* DATA *
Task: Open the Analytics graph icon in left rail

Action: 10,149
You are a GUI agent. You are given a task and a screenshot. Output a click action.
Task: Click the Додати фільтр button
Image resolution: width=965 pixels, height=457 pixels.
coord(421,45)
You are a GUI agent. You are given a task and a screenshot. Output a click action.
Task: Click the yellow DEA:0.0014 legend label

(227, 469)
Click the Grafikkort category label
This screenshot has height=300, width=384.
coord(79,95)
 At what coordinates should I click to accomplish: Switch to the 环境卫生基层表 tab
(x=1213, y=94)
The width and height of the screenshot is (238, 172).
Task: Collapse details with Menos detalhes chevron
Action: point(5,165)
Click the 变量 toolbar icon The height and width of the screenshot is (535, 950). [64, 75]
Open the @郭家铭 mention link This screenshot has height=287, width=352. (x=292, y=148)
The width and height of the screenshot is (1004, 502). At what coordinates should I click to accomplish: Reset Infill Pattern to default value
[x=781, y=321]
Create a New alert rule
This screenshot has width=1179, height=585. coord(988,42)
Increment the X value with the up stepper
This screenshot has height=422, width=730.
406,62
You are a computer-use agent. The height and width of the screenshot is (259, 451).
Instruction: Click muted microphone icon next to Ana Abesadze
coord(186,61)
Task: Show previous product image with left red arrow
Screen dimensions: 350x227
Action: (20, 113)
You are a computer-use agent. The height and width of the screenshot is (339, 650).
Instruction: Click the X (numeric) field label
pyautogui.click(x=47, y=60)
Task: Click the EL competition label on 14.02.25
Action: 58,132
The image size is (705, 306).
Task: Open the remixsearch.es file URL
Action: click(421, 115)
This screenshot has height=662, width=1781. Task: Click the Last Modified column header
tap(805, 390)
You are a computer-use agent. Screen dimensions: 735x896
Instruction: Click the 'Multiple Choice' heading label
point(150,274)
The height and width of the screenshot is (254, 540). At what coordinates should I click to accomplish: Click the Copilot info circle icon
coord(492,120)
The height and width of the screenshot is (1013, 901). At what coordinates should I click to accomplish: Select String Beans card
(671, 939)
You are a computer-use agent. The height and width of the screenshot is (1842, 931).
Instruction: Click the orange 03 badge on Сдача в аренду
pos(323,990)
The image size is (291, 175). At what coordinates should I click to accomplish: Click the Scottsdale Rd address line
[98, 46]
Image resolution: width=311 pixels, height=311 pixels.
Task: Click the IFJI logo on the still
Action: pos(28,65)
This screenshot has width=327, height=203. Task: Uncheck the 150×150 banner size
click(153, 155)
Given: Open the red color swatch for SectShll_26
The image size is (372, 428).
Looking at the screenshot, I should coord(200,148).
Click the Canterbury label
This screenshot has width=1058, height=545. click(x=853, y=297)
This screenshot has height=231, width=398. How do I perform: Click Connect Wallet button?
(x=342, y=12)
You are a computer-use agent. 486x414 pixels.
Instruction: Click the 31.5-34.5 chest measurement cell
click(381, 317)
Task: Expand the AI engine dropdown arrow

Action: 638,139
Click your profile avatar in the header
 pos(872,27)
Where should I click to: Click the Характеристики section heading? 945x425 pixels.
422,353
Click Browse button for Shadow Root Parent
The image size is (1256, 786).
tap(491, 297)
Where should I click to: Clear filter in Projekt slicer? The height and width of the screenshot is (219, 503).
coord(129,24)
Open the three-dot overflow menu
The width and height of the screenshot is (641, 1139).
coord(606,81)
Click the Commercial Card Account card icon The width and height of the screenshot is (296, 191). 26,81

* EXERCISE AIM *
In the entries above, restate word for word the lines between the one holding "Open the @郭家铭" and the one holding "is (259, 451).", inclusive, and nothing besides.

* RESPONSE AREA *
Open the @郭家铭 mention link This screenshot has height=287, width=352. (x=292, y=148)
The width and height of the screenshot is (1004, 502). At what coordinates should I click to accomplish: Reset Infill Pattern to default value
[x=781, y=321]
Create a New alert rule
This screenshot has width=1179, height=585. coord(988,42)
Increment the X value with the up stepper
This screenshot has height=422, width=730.
406,62
You are a computer-use agent. The height and width of the screenshot is (259, 451).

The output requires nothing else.